**Listed entries**:
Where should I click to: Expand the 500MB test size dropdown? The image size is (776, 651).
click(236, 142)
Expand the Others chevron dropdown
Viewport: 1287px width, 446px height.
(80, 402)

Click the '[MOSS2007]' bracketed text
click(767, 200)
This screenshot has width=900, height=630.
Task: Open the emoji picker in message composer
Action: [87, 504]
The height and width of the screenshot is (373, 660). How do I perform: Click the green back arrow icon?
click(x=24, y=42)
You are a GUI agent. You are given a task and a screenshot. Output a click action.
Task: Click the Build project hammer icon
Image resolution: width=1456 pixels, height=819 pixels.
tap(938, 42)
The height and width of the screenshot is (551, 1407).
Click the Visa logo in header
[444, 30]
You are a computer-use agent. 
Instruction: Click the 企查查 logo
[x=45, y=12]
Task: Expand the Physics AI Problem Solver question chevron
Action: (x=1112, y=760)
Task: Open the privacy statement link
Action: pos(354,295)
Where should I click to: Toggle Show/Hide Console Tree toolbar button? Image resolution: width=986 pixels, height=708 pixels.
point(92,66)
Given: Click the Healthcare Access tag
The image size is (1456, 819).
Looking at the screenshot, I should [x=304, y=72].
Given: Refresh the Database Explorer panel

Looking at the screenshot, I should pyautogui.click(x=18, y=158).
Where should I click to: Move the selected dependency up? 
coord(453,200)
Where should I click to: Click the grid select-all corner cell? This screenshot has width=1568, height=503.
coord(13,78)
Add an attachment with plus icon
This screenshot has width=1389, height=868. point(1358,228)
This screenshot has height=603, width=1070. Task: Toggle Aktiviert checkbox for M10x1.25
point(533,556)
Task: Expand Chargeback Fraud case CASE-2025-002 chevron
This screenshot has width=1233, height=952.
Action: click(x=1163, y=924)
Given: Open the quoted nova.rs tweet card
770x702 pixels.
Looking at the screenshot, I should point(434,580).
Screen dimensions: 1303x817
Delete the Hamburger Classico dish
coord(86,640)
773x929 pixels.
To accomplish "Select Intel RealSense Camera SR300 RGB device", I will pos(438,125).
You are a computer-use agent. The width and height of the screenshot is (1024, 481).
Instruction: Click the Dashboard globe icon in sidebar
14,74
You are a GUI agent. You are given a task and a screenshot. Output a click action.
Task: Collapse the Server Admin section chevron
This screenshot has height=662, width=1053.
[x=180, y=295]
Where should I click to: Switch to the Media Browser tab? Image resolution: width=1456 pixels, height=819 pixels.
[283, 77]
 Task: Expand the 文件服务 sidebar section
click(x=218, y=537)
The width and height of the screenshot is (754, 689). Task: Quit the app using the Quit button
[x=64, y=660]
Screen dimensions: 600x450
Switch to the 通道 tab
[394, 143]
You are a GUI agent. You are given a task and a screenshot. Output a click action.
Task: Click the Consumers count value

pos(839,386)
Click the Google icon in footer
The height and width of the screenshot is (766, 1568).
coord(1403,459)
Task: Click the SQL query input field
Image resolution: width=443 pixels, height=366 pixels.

**Exercise details**: How many lines in the data above contain the word "computer"? Reply with the number only.

**Exercise output**: 2